Analyze TCP three-way handshake states
Company: Bitkernel
Role: Software Engineer
Category: Software Engineering Fundamentals
Difficulty: medium
Interview Round: Take-home Project
During TCP connection establishment (the three-way handshake), exactly one of the following statements is correct.

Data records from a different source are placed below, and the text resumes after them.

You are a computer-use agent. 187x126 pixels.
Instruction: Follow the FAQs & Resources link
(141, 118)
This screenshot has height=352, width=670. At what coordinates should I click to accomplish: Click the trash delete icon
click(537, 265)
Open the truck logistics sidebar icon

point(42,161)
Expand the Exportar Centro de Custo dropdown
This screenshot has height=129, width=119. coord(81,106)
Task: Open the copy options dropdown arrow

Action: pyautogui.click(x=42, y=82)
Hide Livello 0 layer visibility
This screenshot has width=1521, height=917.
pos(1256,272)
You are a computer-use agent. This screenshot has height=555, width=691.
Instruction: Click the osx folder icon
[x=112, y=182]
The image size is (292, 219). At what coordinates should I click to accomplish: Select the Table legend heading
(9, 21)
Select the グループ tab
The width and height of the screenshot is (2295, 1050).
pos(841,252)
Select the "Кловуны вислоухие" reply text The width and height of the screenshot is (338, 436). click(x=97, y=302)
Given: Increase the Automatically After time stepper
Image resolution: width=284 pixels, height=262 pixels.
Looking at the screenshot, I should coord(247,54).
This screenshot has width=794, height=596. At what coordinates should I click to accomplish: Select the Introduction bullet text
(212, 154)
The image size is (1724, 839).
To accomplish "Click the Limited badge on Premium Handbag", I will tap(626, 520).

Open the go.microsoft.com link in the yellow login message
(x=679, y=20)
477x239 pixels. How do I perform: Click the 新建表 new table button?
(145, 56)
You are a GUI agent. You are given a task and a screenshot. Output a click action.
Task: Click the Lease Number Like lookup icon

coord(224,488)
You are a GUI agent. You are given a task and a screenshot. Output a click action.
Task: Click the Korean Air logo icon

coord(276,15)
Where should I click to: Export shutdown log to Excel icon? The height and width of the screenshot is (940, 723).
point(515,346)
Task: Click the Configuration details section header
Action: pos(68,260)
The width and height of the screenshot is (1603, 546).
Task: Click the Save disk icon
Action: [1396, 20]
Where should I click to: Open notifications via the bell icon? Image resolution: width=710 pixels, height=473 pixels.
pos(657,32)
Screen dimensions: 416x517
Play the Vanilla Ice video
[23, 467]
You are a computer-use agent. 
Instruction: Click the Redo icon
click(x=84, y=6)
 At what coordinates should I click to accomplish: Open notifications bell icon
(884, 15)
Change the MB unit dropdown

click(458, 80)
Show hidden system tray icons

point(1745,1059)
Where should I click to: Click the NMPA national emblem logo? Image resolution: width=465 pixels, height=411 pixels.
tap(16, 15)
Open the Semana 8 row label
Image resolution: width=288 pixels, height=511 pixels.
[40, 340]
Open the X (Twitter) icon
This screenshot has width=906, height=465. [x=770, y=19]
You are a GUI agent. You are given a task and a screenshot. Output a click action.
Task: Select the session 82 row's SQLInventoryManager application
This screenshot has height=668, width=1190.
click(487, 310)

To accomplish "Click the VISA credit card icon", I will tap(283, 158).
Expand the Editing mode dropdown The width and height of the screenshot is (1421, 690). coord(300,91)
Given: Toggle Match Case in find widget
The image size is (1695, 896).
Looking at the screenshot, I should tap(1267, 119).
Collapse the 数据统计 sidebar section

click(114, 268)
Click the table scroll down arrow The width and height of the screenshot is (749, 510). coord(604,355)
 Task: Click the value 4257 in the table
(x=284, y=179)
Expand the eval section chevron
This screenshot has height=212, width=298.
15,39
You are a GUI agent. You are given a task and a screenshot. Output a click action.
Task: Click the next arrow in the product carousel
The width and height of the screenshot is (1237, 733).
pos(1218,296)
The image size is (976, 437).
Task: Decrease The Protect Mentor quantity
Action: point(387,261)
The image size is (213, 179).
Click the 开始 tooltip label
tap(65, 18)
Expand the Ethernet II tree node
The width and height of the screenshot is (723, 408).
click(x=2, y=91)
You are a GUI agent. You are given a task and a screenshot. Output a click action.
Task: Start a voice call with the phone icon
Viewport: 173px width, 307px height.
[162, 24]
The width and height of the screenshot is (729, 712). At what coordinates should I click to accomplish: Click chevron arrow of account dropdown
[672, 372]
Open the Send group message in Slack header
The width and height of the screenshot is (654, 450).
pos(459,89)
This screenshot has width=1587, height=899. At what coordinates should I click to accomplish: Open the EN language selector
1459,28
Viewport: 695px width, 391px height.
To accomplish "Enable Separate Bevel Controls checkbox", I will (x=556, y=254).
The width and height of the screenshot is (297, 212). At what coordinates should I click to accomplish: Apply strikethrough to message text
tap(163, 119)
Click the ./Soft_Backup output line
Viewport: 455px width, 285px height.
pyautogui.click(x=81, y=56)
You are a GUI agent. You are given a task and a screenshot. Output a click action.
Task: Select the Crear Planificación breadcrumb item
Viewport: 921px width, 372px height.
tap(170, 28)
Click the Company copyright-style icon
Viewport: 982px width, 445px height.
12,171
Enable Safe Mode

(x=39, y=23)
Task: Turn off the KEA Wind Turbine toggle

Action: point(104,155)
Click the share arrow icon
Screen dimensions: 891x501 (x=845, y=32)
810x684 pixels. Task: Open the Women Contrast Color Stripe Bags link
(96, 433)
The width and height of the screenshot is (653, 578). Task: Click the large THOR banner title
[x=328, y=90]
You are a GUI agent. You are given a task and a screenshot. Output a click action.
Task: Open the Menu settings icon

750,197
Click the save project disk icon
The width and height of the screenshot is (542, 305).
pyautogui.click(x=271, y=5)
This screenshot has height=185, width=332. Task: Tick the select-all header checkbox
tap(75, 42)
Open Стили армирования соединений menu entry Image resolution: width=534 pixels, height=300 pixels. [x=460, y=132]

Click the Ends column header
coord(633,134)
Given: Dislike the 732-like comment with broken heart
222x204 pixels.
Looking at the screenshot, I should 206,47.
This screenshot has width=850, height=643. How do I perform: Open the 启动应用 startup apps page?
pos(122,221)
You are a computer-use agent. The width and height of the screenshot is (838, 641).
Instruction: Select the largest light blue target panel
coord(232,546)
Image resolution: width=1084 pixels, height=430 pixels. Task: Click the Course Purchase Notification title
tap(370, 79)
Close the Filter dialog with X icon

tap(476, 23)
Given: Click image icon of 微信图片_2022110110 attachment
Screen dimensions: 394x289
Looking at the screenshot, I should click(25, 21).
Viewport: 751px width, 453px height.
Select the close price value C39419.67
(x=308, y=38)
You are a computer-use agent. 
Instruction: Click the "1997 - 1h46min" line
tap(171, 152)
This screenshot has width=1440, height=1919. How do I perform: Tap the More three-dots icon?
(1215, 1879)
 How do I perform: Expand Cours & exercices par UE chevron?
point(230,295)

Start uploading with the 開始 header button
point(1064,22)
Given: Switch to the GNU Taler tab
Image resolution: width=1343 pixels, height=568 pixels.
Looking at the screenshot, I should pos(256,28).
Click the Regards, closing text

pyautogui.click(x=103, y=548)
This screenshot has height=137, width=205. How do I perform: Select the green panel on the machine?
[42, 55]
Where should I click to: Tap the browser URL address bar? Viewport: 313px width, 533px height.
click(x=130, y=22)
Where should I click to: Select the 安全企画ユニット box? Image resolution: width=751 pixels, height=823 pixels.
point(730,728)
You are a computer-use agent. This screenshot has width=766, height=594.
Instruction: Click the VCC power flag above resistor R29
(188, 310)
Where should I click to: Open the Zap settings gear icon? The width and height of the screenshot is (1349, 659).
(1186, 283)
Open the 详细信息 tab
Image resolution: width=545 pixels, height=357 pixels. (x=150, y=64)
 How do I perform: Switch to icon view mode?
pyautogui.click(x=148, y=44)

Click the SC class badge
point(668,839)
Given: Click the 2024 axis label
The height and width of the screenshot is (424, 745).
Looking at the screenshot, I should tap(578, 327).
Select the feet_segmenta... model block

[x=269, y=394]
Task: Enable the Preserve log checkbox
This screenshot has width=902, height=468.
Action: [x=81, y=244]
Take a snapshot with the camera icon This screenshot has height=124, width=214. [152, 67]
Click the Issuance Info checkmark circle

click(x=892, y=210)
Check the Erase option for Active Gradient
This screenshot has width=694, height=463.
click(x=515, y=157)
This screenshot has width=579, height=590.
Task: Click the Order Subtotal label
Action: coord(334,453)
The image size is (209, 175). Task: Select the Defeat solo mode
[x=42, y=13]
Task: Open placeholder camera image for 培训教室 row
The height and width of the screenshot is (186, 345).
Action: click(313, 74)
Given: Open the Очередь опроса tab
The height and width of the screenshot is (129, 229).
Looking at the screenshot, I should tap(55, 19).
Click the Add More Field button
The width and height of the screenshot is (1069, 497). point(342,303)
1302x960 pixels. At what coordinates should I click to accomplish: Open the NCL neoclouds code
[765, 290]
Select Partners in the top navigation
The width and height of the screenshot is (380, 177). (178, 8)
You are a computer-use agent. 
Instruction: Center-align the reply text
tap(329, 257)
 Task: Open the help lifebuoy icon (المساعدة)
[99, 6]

Identify which one, and be prepared to explain why each of the other three is wrong.
**Options:**
- **A.** The server enters the `SYN_SENT` state after waiting $2\,\text{MSL}$ upon receiving the client's `SYN` segment.
- **B.** The server enters the `SYN_RCVD` state after receiving the client's `ACK` segment.
- **C.** When the client is already in the `ESTABLISHED` state, the server may still be in the `SYN_RCVD` state.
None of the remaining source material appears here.